Oh, the mind-bending horror of weak memory ordering...
The first snippet is your basic atomic read-modify-write - if someone else touches whatever address x1
points to, the store-exclusive will fail and it will try again until it succeeds. So far so good. However, this only applies to the address (or more rightly region) covered by the exclusive monitor, so whilst it's good for atomicity, it's ineffective for synchronisation of anything other than that value.
Consider a case where CPU1 is waiting for CPU0 to write some data to a buffer. CPU1 sits there waiting on some kind of synchronisation object (let's say a semaphore), waiting for CPU0 to update it to signal that new data is ready.
- CPU0 writes to the data address.
- CPU0 increments the semaphore (atomically, as you do) which happens to be elsewhere in memory.
- ???
- CPU1 sees the new semaphore value.
- CPU1 reads some data, which may or may not be the old data, the new data, or some mix of the two.
Now, what happened at step 3? Maybe it all occurred in order. Quite possibly, the hardware decided that since there was no address dependency it would let the store to the semaphore go ahead of the store to the data address. Maybe the semaphore store hit in the cache whereas the data didn't. Maybe it just did so because of complicated reasons only those hardware guys understand. Either way it's perfectly possible for CPU1 to see the semaphore update before the new data has hit memory, thus read back invalid data.

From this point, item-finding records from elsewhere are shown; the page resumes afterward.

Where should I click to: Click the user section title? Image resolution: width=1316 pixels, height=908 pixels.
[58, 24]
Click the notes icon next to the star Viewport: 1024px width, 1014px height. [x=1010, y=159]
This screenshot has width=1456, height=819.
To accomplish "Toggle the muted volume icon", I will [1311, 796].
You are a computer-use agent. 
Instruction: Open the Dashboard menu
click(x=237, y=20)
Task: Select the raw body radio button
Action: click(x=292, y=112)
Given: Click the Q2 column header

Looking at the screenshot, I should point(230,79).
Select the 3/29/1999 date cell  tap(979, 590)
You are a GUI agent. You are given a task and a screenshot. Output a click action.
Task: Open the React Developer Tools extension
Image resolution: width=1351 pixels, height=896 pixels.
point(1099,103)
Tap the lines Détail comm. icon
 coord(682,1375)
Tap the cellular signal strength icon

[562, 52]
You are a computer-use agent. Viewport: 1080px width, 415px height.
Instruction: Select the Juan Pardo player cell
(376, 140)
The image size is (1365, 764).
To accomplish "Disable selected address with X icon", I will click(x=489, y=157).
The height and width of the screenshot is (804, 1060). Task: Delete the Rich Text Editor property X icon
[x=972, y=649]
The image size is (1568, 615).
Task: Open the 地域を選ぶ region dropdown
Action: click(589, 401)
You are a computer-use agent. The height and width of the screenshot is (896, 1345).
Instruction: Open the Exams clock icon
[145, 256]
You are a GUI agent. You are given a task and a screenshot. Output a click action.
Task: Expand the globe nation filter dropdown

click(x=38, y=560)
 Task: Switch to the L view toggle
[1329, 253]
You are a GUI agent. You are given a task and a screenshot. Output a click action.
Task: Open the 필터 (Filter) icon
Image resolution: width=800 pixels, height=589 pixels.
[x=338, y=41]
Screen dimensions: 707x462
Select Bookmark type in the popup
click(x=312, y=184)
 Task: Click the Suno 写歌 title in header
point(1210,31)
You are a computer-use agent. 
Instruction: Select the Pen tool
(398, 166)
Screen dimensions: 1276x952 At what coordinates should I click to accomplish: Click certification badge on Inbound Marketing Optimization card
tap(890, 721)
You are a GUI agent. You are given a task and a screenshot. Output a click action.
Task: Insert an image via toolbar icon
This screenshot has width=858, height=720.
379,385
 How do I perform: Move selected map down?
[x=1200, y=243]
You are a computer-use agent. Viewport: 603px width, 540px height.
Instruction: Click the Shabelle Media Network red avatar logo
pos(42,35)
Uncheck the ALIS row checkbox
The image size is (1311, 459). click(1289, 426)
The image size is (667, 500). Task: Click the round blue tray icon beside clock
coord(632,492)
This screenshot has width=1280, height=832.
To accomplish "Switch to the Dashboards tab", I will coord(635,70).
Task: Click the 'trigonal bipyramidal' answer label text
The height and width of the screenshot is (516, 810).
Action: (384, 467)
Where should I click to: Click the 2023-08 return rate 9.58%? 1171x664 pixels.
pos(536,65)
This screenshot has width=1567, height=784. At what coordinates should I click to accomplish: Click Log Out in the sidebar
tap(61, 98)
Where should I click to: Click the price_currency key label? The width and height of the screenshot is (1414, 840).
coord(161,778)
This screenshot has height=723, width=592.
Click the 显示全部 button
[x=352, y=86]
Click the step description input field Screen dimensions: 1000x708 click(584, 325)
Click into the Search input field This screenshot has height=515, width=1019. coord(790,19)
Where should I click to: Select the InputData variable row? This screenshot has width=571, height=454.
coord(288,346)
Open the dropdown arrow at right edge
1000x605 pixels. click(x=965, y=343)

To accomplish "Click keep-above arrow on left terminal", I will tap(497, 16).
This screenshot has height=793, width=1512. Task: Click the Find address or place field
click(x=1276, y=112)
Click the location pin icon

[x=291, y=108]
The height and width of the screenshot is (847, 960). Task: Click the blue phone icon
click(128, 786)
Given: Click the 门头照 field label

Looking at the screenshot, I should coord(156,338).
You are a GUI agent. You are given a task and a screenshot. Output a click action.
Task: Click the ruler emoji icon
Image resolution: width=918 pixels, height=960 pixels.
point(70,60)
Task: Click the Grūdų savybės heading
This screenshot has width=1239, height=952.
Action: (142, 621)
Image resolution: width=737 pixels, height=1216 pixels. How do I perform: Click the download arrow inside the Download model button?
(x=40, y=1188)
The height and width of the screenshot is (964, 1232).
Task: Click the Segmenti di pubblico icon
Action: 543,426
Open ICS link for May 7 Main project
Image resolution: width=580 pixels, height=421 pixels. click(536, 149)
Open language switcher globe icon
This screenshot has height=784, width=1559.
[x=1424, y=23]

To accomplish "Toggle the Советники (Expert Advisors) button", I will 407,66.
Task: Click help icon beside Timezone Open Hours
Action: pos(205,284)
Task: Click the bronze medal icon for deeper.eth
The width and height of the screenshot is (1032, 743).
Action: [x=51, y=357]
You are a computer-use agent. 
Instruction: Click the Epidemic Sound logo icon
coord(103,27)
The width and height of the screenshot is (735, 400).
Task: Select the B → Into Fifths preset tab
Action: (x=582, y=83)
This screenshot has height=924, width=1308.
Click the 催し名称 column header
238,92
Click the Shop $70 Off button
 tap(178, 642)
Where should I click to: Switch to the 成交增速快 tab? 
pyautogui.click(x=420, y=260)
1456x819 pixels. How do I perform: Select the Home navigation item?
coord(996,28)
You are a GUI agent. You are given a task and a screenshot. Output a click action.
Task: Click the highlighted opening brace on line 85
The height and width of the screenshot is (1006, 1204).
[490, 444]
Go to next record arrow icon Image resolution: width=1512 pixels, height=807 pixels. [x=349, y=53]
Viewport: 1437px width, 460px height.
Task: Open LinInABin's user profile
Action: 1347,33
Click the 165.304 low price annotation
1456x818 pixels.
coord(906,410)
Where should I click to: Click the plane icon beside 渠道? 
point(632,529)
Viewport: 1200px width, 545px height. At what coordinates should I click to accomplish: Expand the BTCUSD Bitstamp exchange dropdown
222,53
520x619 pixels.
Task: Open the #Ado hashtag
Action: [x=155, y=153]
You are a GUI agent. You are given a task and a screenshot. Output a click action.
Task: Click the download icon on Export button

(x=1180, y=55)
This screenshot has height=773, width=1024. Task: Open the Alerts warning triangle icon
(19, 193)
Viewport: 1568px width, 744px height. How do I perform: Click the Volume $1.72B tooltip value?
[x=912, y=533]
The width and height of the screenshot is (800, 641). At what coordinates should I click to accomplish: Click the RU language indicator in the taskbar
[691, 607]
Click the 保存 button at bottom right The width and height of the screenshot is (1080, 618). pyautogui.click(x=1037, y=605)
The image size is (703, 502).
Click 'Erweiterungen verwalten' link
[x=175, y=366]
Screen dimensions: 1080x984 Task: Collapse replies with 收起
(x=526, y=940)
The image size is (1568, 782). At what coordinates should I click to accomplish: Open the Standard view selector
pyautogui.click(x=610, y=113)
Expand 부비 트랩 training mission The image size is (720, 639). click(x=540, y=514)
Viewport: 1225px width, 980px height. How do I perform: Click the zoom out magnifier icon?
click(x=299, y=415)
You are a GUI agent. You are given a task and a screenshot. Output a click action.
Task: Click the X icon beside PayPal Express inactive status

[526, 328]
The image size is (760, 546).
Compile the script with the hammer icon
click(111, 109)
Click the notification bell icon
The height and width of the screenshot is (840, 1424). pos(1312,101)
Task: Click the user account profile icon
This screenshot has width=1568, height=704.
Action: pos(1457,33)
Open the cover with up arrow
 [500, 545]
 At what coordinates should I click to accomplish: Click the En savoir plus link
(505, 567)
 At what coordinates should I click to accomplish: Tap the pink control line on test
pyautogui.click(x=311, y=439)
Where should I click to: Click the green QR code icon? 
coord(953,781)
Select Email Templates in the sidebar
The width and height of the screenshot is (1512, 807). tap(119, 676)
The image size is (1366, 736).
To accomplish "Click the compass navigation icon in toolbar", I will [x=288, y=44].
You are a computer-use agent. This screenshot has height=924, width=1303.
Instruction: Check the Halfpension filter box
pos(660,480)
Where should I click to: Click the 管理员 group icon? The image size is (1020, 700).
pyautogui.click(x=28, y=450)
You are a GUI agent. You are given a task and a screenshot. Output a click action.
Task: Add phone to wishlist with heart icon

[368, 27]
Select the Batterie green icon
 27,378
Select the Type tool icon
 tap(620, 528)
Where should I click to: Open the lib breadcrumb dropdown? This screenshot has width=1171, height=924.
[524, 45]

To fix this, CPU0 must have a barrier between steps 1 and 2, to ensure the data has definitely been written before the semaphore is written. Having the atomic write be a barrier is a nice simple way to do this. However since barriers are pretty performance-degrading you want the lightweight no-barrier version as well for situations where you don't need this kind of full synchronisation.
Now, the even less intuitive part is that CPU1 could also reorder its loads. Again since there is no address dependency, it would be free to speculate the data load before the semaphore load irrespective of CPU0's barrier. Thus CPU1 also needs its own barrier between steps 4 and 5.
For the more authoritative, but pretty heavy going, version have a read of ARM's Barrier Litmus Tests and Cookbook. Be warned, this stuff can be confusing ;)
As an aside, in this case the architectural semantics of acquire/release complicate things further. Since they are only one-way barriers, whilst OSAtomicAdd32Barrier
adds up to a full barrier relative to code before and after it, it doesn't actually guarantee any ordering relative to the atomic operation itself - see this discussion from Linux for more explanation. Of course, that's from the theoretical point of view of the architecture; in reality it's not inconceivable that the A7 hardware has taken the 'simple' option of wiring up LDAXR
to just do DMB+LDXR
, and so on, meaning they can get away with this since they're at liberty to code to their own implementation, rather than the specification.